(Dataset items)
____
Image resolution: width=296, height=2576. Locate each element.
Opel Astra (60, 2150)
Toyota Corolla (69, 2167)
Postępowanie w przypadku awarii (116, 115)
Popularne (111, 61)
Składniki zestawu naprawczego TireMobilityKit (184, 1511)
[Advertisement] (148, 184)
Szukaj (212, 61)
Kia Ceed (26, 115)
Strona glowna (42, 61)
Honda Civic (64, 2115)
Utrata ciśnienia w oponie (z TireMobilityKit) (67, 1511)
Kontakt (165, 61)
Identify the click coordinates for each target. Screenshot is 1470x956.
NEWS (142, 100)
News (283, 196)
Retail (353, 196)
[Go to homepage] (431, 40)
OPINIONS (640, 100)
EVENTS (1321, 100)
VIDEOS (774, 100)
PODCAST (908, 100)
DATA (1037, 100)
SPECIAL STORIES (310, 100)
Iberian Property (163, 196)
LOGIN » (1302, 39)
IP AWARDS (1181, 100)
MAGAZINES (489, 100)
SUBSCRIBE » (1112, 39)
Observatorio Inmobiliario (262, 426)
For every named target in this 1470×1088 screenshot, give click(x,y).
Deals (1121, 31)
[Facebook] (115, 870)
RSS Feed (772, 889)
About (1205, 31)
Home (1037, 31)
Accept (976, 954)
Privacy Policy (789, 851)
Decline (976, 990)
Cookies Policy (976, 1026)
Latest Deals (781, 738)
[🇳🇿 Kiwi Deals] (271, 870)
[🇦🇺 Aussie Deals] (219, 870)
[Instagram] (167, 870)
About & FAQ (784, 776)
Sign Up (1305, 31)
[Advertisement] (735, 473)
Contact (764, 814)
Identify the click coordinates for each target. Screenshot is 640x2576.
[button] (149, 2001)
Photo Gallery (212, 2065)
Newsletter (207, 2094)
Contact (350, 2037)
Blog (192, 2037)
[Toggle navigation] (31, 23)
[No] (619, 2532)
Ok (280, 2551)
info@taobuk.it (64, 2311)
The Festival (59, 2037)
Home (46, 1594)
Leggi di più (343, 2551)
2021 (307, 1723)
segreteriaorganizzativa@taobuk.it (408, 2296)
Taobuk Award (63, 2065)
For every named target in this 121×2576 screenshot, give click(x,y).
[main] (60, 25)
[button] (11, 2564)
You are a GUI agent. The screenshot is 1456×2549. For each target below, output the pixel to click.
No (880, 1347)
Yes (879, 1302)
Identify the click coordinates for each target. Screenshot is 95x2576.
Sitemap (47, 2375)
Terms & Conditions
____
**PROBLEM STATEMENT**
Each line above that contains the word "give" must be copied.

**WRITTEN SOLUTION**
For every named target in this 1470×1088 screenshot, give click(x,y).
For every named target in this 121×2576 screenshot, give click(x,y).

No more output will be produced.